Musings on the Most Ridiculous Band I Can't Stop Listening To

Stuck In The Middle With You


band 88 bw


  • Phil is roughly 1.29 Mickeys high.
  • Brent is straight-up jingling his keys. doing his Hanon exercises, counting his change, milking his shake, shaking his milk, putting away his toys, stroking the place that makes him a bad boy.
  • Bobby and Garcia heard you been talking shit.
  • Things Mickey does because it is his nature: drum, physically assault people, wear Dead stuff, assume superhero poses whenever a camera’s present.
  • Phil wants to show you his imported tentacle porn.
  • Or his van.
  • Or his deathnipples.
  • Billy never had these feelings before.
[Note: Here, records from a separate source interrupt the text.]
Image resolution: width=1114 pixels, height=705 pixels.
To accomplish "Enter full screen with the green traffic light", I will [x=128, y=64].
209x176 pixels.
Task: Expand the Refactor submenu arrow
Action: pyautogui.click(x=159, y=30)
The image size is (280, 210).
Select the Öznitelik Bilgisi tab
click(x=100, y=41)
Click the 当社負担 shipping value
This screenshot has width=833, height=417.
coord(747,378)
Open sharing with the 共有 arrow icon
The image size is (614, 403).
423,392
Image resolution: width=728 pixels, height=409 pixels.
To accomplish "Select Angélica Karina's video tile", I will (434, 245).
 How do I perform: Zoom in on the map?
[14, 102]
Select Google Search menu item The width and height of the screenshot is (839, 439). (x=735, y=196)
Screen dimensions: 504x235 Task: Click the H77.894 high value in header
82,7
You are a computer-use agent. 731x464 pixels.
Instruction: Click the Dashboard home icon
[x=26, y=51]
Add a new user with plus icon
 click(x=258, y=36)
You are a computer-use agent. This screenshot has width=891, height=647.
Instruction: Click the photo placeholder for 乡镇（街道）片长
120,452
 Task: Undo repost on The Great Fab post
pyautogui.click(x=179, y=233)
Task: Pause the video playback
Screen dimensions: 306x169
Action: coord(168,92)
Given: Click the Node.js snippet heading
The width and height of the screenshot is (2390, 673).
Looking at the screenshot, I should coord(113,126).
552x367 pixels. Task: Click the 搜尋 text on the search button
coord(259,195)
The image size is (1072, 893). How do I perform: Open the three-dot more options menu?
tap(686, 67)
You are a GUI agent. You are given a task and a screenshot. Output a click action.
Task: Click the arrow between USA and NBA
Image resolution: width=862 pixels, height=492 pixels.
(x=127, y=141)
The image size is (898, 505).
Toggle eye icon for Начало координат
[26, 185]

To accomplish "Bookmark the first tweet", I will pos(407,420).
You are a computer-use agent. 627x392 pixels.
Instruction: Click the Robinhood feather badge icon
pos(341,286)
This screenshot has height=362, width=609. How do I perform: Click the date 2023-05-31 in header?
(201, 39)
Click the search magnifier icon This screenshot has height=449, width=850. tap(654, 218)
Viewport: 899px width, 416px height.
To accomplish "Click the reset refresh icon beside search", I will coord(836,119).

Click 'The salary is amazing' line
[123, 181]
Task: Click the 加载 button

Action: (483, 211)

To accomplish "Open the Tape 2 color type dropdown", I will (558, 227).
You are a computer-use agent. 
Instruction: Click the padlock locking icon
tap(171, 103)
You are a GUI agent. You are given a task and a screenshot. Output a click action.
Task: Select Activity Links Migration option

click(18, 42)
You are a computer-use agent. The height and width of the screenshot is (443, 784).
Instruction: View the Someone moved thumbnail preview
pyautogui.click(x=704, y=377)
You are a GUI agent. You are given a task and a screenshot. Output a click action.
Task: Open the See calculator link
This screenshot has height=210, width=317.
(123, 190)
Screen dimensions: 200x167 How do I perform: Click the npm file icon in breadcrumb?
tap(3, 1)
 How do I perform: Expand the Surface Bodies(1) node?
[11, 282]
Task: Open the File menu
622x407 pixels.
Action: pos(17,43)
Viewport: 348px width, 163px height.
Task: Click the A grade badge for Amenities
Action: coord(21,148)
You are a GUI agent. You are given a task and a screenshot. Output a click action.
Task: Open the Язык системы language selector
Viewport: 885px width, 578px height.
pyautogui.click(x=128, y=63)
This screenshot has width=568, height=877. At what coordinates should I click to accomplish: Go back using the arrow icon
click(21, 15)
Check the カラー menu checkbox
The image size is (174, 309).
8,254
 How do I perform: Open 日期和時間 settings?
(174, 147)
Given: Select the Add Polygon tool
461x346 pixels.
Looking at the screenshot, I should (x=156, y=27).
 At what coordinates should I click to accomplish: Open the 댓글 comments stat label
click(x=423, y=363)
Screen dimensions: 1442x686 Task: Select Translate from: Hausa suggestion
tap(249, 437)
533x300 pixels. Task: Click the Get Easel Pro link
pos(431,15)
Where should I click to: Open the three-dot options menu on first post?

Especially not about Mickey: Jesus, he was the man’s brother drummer! That would be like getting wood from your sister and banging her in the closet of Uncle Al’s 60th birthday party. (After Uncle Al walked in on the incestuous closet-banging, he had a massive heart attack, so the theme was quickly changed to “wake.”)
  • But there it was: that tingle in his dingle which meant Billy’s heart had a boner. And Billy’s boners weren’t like the dumb boners of old, just chucked out of the trousers in vain hopes of hitting the ground; no, Billy’s boners were like today’s smart boners: steerable, programmable, and deadly accurate; one made it down a chimney once. This boner had a name on it, and the name was Mickey.
  • Billy was desperate: perhaps Mickey had secretly been a stone-cold teen fox all this time? Like a Mrs. Doubtfire deal? Billy rejected that one on the grounds that he had seen Mickey naked 18 billion times. That’s a conservative guess.
  • A potion? Voodoo? Santeria? Any other of the ethnic magics? A curse from an ancient Eastern European, one of those places where everyone there is an 85-year-old woman? Had that goddamn Time Sheath technology spawned another zap gun that turned people gay? (Again.)
  • No matter: Billy’s hand was creeping towards Mickey’s crotch, that heaping bowl of potato salad, and creeping slowly but steadily and then Mickey…
  • “HIYA!” and smacks Billy’s hand.
  • “You were up to your no-good dickpunching ways, William.”
  • “Huh? I wasn’t…YES, I was going to punch you in the dick. Because I’m Billy and that’s hat I do to dicks. Punch them.”
  • “But I thwarted you with the Judo that America taught me while I served in her Air Forces!”
  • “Why are you talking like Superman?”
  • “It’s a photo shoot thing. I stand like this, and sometimes–“
  • “Oh, right: you get into it.”
  • “–I get into it and kinda get all Clark Kenty. What were we talking about?”
  • “I don’t remember.”
  • No joke: Garcia and Bobby are sending some folks to the hospital tonight.

1 Comment

  1. Phil and Bobby have a bet on who can hold a dime clenched between their asscheeks longer. This photo was taken on day 6. Later that same day, Bobby bent over to pick up a titanium mountain bike seat post (that Phil had strategically placed on the floor at Front St.) As he bent over, his cheeks spread wide, the dime fell, and Phil won.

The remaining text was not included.